I was recently speaking to a philosopher friend on the matter, and he mentioned that it was not that abortion was any more an evil than starving children, but that it was universally recognised that starving children was an evil. There's no point in protesting against starvation because there is no need to get awareness about the issue out there. In effect, there is no moral high-ground in taking a view that is unanimously held. While that time spent protesting could have been used to raise money to help bring better farming practices to those countries in need - trying to get the issue in the political spotlight and getting governments to act in order to bring a sustainable future to the most vulnerable people on the planet, instead the practice of protesting is to make one feel morally superior. Actually doing something beyond that? Well that would get in the way of personal satisfaction.

If one really wanted to get the number of abortions down, then it seems the best means of doing so is to try to emulate societies that have low abortion rates. And in terms of low teen pregnancy, one needs look no further than the Netherlands. That's right, the country that is known for its red light district and pot-selling coffee shops has one of the lowest teen pregnancy and abortion rates in the world. So why is this the case? By all indications, this comes down to having a comprehensive sex education system. They have the highest contraceptive use among teenagers in Europe.

So what does that suggest? To me, if these "pro-life" people really cared about preventing abortion, then the focus should be on educating people. Forego the abstinence-only education and pushing sex-before-marriage as a sin. It's not working, the huge teen pregnancy rate in the US is testament to that. The fact is that teenagers are having sex, so if stopping abortion is what they really want to achieve, then following a model that allows for the severe reduction in abortion seems to be the best way to achieve that.
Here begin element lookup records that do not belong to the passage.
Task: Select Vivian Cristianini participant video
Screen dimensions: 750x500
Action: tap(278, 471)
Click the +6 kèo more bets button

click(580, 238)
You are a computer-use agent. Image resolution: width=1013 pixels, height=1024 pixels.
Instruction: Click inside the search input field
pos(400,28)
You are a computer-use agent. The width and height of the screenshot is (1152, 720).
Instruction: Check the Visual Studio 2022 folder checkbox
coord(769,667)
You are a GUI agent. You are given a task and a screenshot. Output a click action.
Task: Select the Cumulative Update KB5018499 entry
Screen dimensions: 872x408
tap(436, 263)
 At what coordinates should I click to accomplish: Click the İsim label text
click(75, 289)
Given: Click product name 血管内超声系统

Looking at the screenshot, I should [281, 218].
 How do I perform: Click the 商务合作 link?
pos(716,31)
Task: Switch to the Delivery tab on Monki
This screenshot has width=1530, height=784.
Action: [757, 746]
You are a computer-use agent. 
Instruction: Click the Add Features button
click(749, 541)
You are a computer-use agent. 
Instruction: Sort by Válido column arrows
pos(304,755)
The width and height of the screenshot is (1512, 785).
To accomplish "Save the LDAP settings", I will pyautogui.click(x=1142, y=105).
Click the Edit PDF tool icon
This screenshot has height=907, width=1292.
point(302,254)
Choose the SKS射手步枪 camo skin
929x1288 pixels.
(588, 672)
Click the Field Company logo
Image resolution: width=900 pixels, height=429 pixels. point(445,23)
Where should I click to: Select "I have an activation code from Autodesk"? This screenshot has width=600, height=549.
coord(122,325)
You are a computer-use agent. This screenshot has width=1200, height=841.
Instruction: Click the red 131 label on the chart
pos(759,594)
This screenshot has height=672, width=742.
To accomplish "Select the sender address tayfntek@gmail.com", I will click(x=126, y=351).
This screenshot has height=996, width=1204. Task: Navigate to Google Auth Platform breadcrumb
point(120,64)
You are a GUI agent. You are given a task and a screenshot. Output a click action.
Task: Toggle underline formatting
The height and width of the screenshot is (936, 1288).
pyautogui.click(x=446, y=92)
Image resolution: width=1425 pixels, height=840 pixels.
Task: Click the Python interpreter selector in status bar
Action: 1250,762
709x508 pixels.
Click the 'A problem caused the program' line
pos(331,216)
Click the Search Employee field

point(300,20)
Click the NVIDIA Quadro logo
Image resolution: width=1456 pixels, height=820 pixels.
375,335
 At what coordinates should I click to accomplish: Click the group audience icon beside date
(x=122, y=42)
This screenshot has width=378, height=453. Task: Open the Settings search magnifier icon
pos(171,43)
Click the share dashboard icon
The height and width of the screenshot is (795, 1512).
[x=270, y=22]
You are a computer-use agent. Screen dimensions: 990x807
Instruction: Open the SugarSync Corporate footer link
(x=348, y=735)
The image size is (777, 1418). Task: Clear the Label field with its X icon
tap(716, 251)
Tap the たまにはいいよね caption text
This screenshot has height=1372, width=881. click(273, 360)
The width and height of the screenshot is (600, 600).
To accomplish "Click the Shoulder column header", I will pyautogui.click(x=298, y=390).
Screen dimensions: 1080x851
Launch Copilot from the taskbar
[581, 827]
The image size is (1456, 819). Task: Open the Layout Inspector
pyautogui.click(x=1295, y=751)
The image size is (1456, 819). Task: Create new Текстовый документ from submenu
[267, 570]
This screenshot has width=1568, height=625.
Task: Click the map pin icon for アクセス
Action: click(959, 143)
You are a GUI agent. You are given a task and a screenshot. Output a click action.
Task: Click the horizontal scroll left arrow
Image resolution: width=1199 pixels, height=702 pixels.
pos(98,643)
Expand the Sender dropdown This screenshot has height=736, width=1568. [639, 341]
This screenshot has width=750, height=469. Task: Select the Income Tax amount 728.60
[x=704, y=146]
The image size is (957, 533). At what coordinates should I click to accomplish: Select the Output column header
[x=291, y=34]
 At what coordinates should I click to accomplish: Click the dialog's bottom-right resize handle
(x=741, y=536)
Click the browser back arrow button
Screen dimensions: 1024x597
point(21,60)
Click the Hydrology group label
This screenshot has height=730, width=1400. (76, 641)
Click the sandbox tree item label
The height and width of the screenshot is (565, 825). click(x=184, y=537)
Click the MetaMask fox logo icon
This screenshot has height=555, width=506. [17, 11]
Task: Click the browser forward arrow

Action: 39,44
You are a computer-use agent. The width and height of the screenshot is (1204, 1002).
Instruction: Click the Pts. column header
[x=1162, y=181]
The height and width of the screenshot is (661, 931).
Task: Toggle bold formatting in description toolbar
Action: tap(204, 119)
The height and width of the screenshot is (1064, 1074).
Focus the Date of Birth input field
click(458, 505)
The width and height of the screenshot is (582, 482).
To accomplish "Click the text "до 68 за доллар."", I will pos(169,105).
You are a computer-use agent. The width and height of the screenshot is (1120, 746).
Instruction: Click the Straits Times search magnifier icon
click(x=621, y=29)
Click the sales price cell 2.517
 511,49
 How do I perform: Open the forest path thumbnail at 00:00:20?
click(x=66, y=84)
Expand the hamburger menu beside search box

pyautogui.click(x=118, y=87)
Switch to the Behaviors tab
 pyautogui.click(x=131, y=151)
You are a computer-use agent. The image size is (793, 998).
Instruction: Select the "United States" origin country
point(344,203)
Stop putting children in the dark about sexuality, give them advice on how to use contraception because it should be obvious to anyone that the current model is not working.

But that would be pragmatic, and I have a feeling that this issue is never about actually doing something useful to limit abortions. If this is about feeling morally superior then the anti-abortion movement makes sense. But it's almost impossible to reconcile the behaviour of those who protest abortion but on the same token reject the notion of actually educating children about sex. What do they honestly think is going to happen when information they receive comes through hearsay as opposed from those who actually are in the know? But this issue is not about that, it's about feeling morally-superior as opposed to doing something useful.